One of the most crucial elements of ergonomics is having a chair that gives you adequate lumbar support and maintains your spine’s natural S-curve. Make sure it allows you to adjust back height and depth. Believe it or not, good quality chairs can be had for under $100.
To increase blood circulation while sitting, take advantage of a footrest. This also takes some pressure off your lower back, reduces fatigue, and heightens awareness. You can even get one that rocks, allowing you to get a little more movement and burn a few more calories.
Another move you can do while sitting is called the knee raise crunch. Sitting up straight with both feet on the floor, slowly raise one foot while curling the shoulders forward. Hold there for one second before releasing and doing the other foot. Repeat up to 20 times.
Sitting all day makes you fatigued and stresses your body. You can undo those effects by rubbing your temples, something you probably do instinctively when you’re stressed. It can help relieve headaches and relax you. Keep your elbows on your desk and rub in circles, slowly.
Save yourself a $50 trip to the masseuse and give yourself a little massage at your desk to relax those muscles scrunched by sitting. For example, you can work out the trapezius, the big muscle that runs the length of the shoulders and up the neck and often becomes tense from sitting.
Before your hips start to complain when you sit down, try an ounce of prevention with this stretch. Place one foot on a knee-high chair, raise the opposite-side arm, and lean towards the chair keeping your back straight. Now reach to the right with your raised arm and hold. Repeat for the other side.
You get enough of closing yourself up by sitting; you don’t need more of that at the gym. As pro surfer Laird Hamilton found after tearing his ACL, hanging upside down is a wonderful way to stretch your spine, take pressure off the organs, and basically counterbalance everything you do in the right-side-up world.
To combat your shoulders rounding forward while sitting, stretch out your chest muscles. You can do this by extending your arms 90 degrees from your body in a doorway and leaning forward until you feel it. Or, do the classic: clasp your hands behind your back and raise them as far as you can.
If you have a weak or imbalanced group of core muscles, back pain is sure to follow. There are a number of easy core exercises you can do, like crunches, ab presses, and side planks.
Since everyone else is fighting for the parking spot nearest the door of your office building, you have your choice of spots at the back. This increases your walking distance and helps you move more on days when you’re mainly sitting at your desk.
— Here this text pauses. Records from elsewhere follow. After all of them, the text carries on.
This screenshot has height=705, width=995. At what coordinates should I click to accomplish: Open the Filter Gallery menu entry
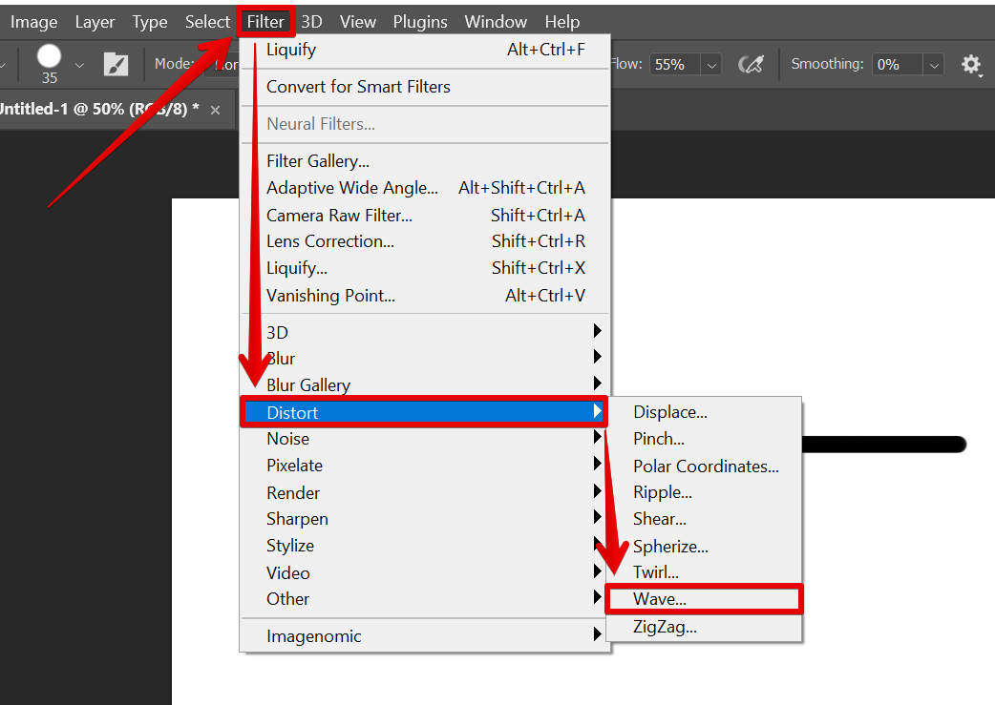pos(318,161)
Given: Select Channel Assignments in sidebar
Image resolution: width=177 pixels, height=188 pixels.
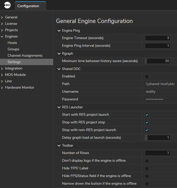Looking at the screenshot, I should (x=25, y=55).
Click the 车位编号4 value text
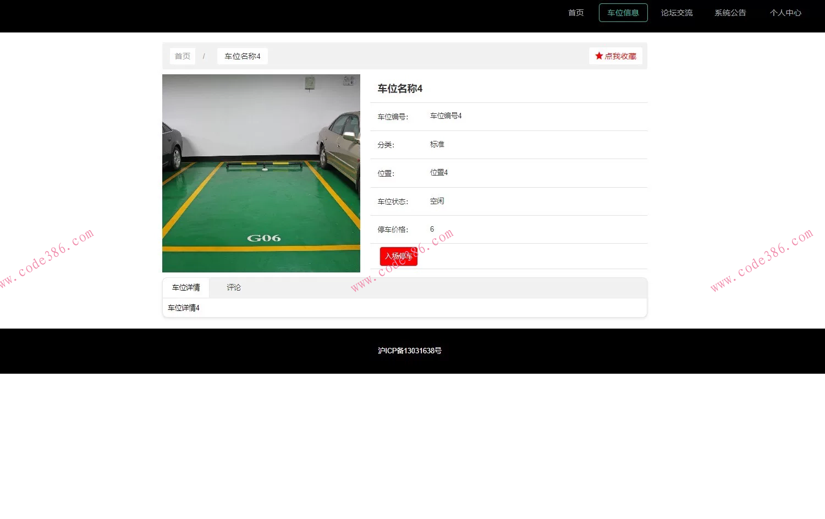The height and width of the screenshot is (519, 825). click(x=446, y=116)
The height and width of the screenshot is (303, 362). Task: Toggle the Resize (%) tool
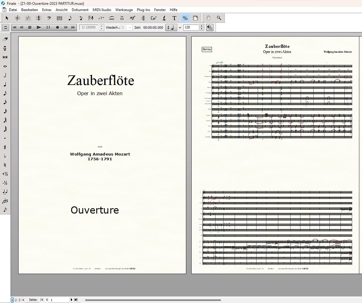(185, 18)
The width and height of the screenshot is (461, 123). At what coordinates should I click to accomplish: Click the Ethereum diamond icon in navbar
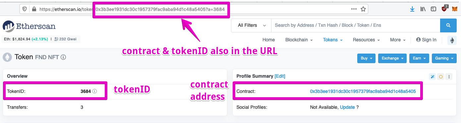pos(452,40)
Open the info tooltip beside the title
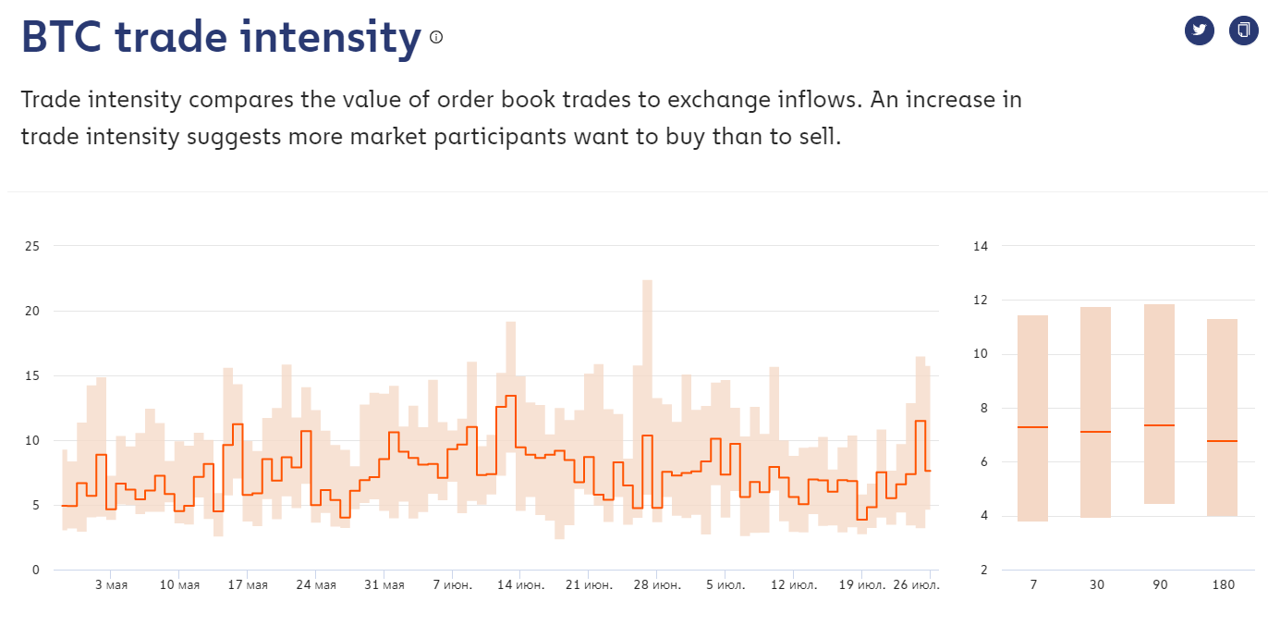The height and width of the screenshot is (626, 1268). [434, 39]
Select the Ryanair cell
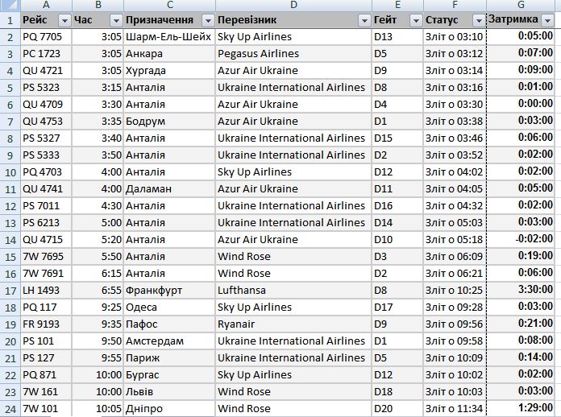 (x=293, y=324)
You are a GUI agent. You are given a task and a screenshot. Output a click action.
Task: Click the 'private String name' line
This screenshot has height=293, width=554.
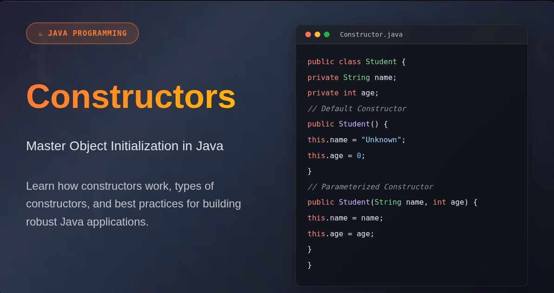[352, 77]
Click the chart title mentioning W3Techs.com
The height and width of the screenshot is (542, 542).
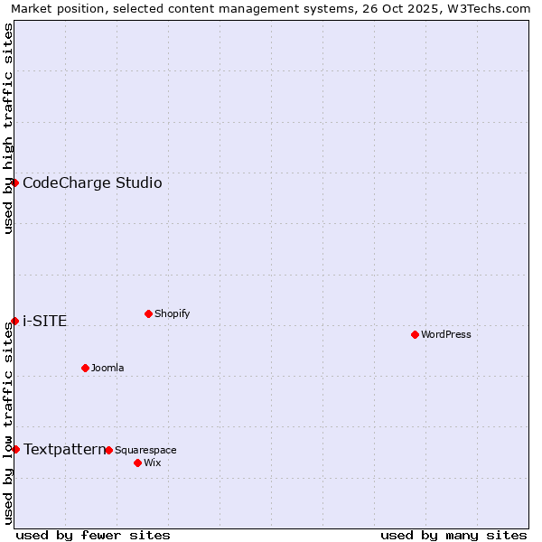click(271, 8)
Your coworkers will snicker, but then again, in a world full of unhealthy practices, taking charge of your health always looks weird. Sitting on a fitness ball chair forces you to sit up straight and to constantly exert energy to maintain balance.
Aren’t you sick of waiting in line for the elevator? The average person burns seven times the number of calories by taking the stairs than by riding. Are you getting the message that you need to move yet?
It shouldn’t be hard to see how sitting all day can increase the risk of depression. Eating a healthy diet is one way to fight it. And since we know you’re already at your computer, mix in a funny video now and then to lighten your mood.
Sit with knees bent to 90 degrees for long enough, and you’ll be asking, “Can you see my knee brace under these pants?” Maintaining a healthy weight, doing stretches (the right way), and exercising your hips are a few ways to keep your knees strong and pain-free.
For a totally painless way to recover from prolonged sitting, get a full night’s sleep, seven to nine hours. If you look at the effects of sitting like any other injury, you’ll recognize that recovery is aided by sleep and prolonged by sleep deprivation.